It’s a crossroads that every veteran is forced to confront sooner or later. As physical advantages diminish, the only way to keep up is by trading raw athletic ability for guile, positional awareness and pure understanding of the game.
Lloyd, a notoriously hardworking and studious player, is using those characteristics to ring out every ounce of production from the closing stages of her career.
“These last couple years for me personally has been studying the game and trying to evolve,” Lloyd said. “With that has been this thing where I’ve maybe had to take a couple steps backwards to go five steps forward.”
Mallory Pugh, one of the USWNT’s best hopes for the future and a player 16 years Lloyd’s junior, recognizes that the veteran’s ongoing transformation isn’t something that just any player can accomplish.
“She’s just Carli – she can do it,” Pugh said. "I think that just shows her quality.
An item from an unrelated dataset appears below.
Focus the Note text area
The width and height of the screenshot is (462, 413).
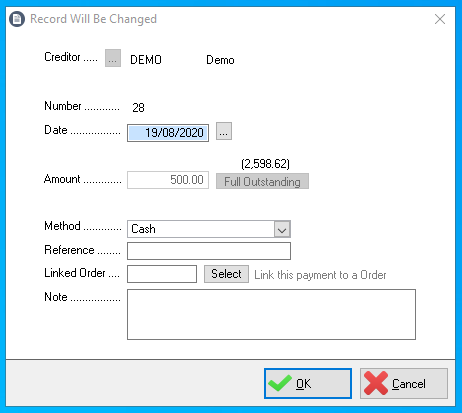click(271, 314)
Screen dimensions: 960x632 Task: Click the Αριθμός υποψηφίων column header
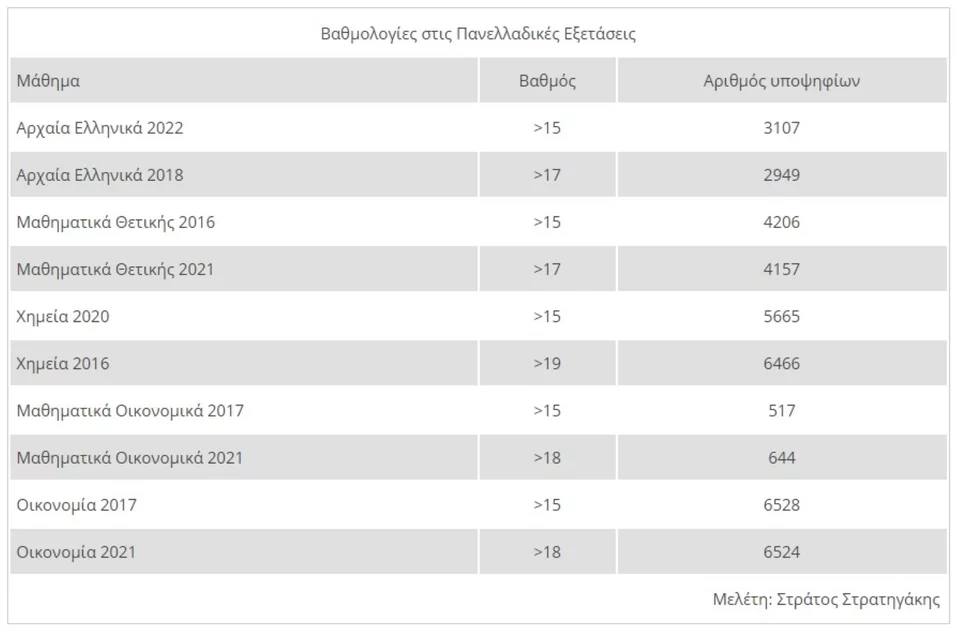tap(781, 81)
You don’t really see that a lot from players who can play the 10 role so well and then can also play the nine role so well. Credit to her that she’s made the transition perfectly … Just having her as a leader out there and just kind of following is just super inspiring.”
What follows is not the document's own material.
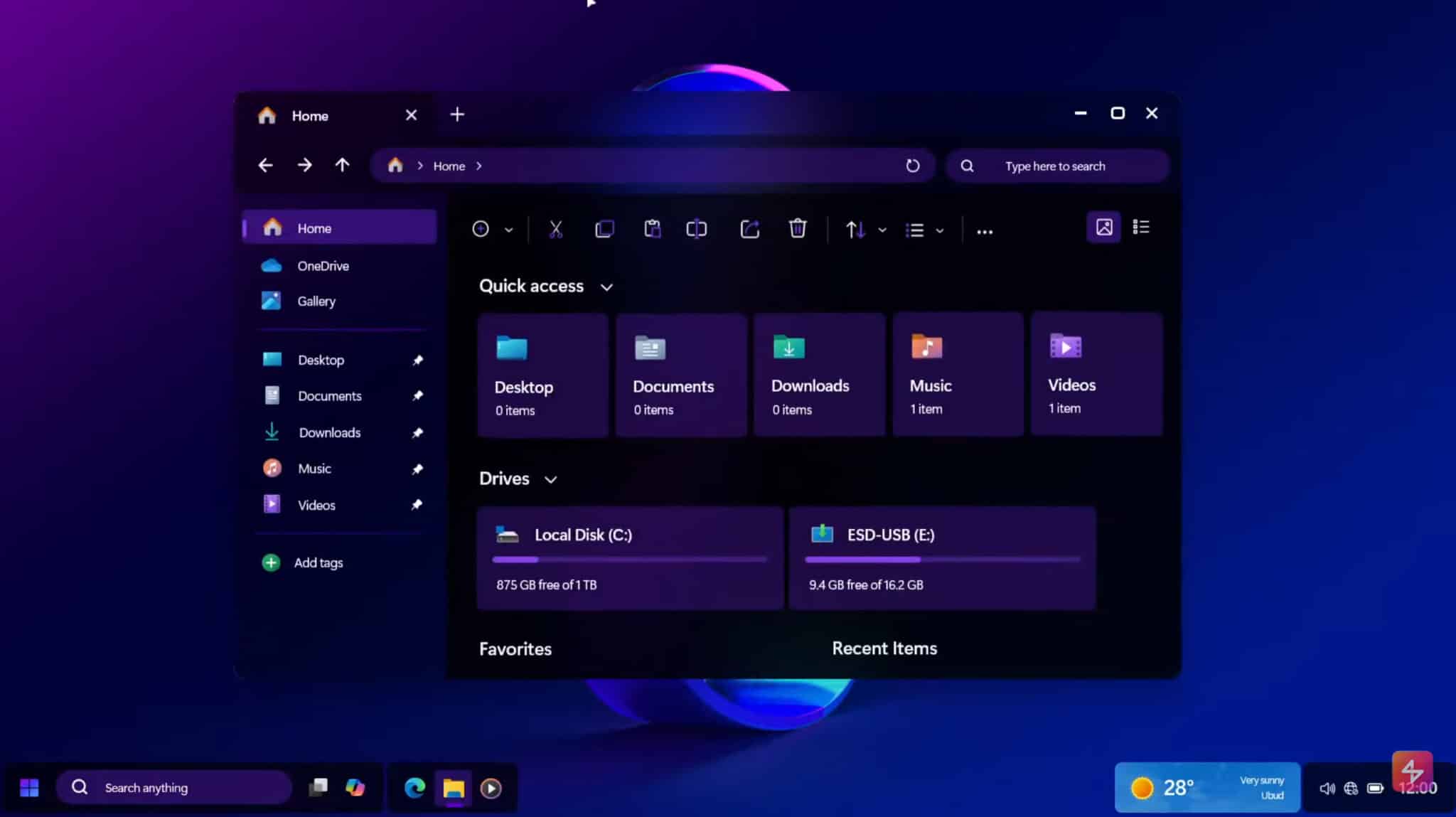Switch to details list view

click(1142, 226)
On Sunday night in a World Cup qualifier against Panama, Lloyd earned a rare start – her first in eight games with the national team. She responded by scoring a hat trick.
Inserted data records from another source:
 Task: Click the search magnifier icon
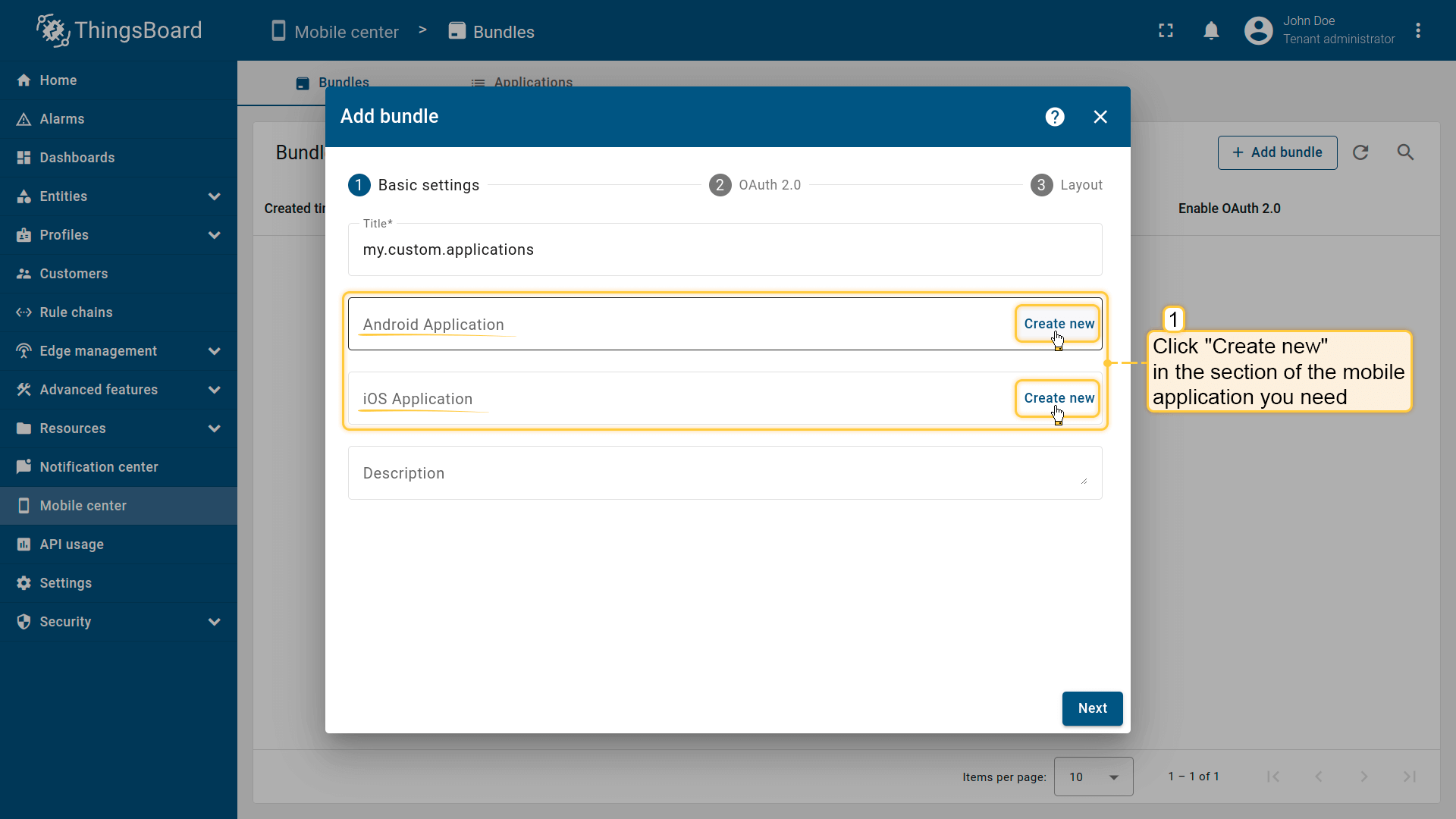(x=1405, y=152)
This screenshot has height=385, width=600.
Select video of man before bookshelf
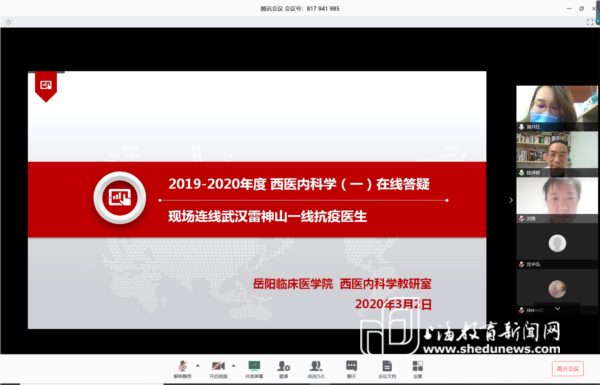557,154
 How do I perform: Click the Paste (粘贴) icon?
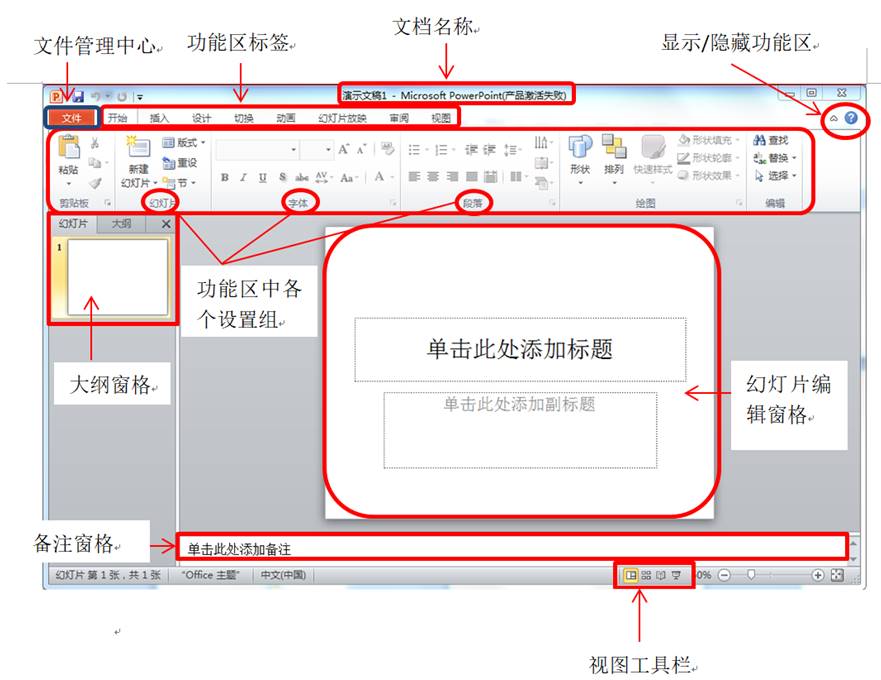pos(67,149)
Was her dominant performance proof that her transformation is complete? Hardly, especially given the quality of the USA’s opponent on the night.
Lloyd barely even seem to be moved by scoring three against Panama (“it’s not even [about] the goals,” she said) but instead was focused on improving at her new position, and using each game as a forward to gain more experience – and to get more on film to study.
“I’ve really been dissecting the games. I’ve always been a person who watches every game that I play in and kind of dissects it and studies it, but now it’s more with my brain and less with the body,” Lloyd said.
“I know what I need to work on. I know some of the things they want and I’ve just got to be able to do it and be kind of an unpredictable No 9. I’m not going to be the standing target player, I’ve got more to offer than that and I’ve just got to continue getting better.”
Lloyd appears set to play a key role at the World Cup next summer as a 37-year-old. From there, who knows how much further her transformation will end up extending an already-stellar career.
“This isn’t the end,” Lloyd said. “I’ve got to keep climbing.”